» **STATED GOAL 1**
Decide whether each statement below agrees with the gin blog post. Answer (a), (b) and (c) with yes or no, and quote the deciding words from the post.
(a) The writer admires Tanqueray 10.
(b) The bottle of Hendrick's has already been opened and tasted.
(c) BorisBC says Civic is shown on every map.
» **STATED GOAL 2**
Using the gin blog post, give a short answer to each question below.
(a) Who left the bottle of Hendrick's as a gift?
(b) Where are the keys that BEVIS asks about?
(c) Which two places does BorisBC name as best for food?
» **STATED GOAL 3**
Extend the gin blog post, starting right after its last sentence.

» **DOCUMENT SEGMENT**
******

In terms of gin I'm very much an admirer of Tanqueray 10, though the darling and erudite Book Grocer came a'visiting up north a couple of weeks ago and left as a thank-you-for-letting-me-soil-your-sheets gift an intriguing-looking bottle of Hendrick's which looks like it should be kept under the sink in an apothecary and brought out only to frighten sailors like thusly





Doesn't it seem exciting? I shall let you know when we've cracked it open and sampled its heady wares.



BEVIS said...
Do you know where I left my keys?



On the hallway sideboard, though they fell off and are currently wedged between the wall and the floor.



BorisBC said...
So you want some tips on Canberra? Hmm, it's a great place to live, but I'm not sure you'd want to visit there.
Bad jokes aside, it's great if you like monuments - the War Memorial is a fantastic, sobering place, and the placement with regards to Parliament House is great as well. So those in power are forever reminded of the cost of their decisions.

The whole area around is the lake (National Museum, Questacon, National Library, High Courts) is magnificent too. Clubs wise, Civic is the place, even if it's not listed on any maps. But it's the city. Stay away from Mooseheads unless you like drunken ADFA types. Food wise, Kingston and Manuka are the biz, but there are great places all over town. Enjoy.

******

» **MATERIAL PROVIDED**
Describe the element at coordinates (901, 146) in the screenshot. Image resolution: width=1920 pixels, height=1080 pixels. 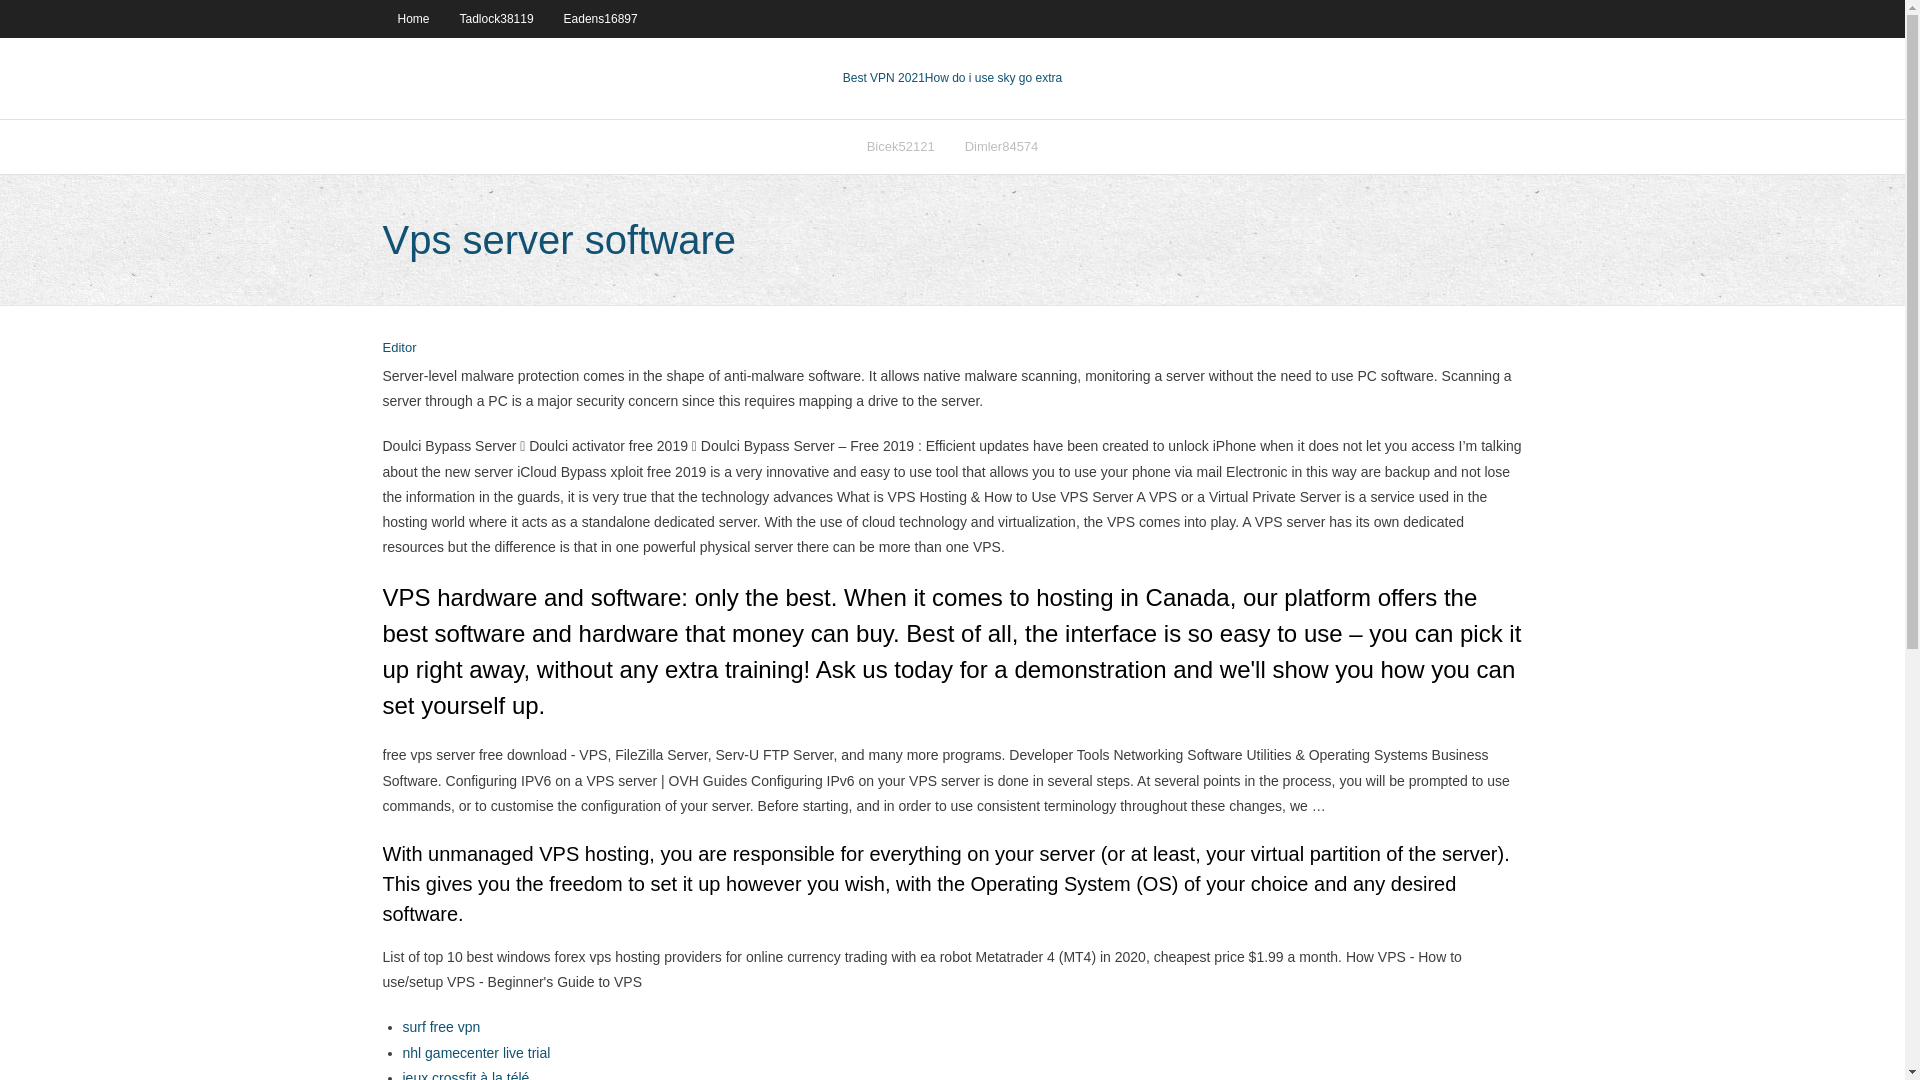
I see `Bicek52121` at that location.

******

» **TASK OUTPUT 1**
(a) Yes: "In terms of gin I'm very much an admirer of Tanqueray 10"
(b) No: "I shall let you know when we've cracked it open and sampled its heady wares."
(c) No: "even if it's not listed on any maps"

» **TASK OUTPUT 2**
(a) The Book Grocer
(b) On the hallway sideboard, though they fell off and are wedged between the wall and the floor
(c) Kingston and Manuka

» **TASK OUTPUT 3**
No-one told me how spectacularly picturesque Canberra was in the enticing throes of mid Autumn. Truly a sight to behold. Aside from that I didn't witness much except the inside of taxicabs and the back of Saul Eslake's head. Both very pleasing, may I add.



Dominio said...
@ butnotassexyasjoseramoshortammmncatholicpriests

Welcome to canberra :)
The first thing to know is that ANU is the bomb. The second thing to know is that its colder than melbourne and we don't have very good heating.
Its easy to meet people in Canberra, cause no one is really *from* Canberra, so everyone's out to make new friends. Plus everyone in Canberra is kinda interesting and at least semi-intellectual (everyone else leaves cause the party scene blows).

It may take a while to work out what's going on, but don't dispair, it really is a pretty decent place to live (I'm comparing to Sydney, Melbourne, Hong Kong and Beijing).

Best thing about Canberra: the people. Everyone here is doing something cool, and its a very international city (meaning people from lots of places, and many people are involved in international events).

Worst thing: well there's lots of crappy things. Coming from Melbourne you'll probably be pissed off about the trading hours of cafes on weekends.

A final warning: Rent and food are more expensive.
Actually, its really hard to find somewhere to live, so start looking early. Just saying.



This really is a beginner's guide to our nation's capital, isn't it? Didn't we mention something a few months ago about compiling RYWHM's best travel tips into some kind of Lonely Planet-esque instruction manual? I could make a fucking fortune here. UR TALES OF ROAMING GIVE ME TEHM.


Dominio said...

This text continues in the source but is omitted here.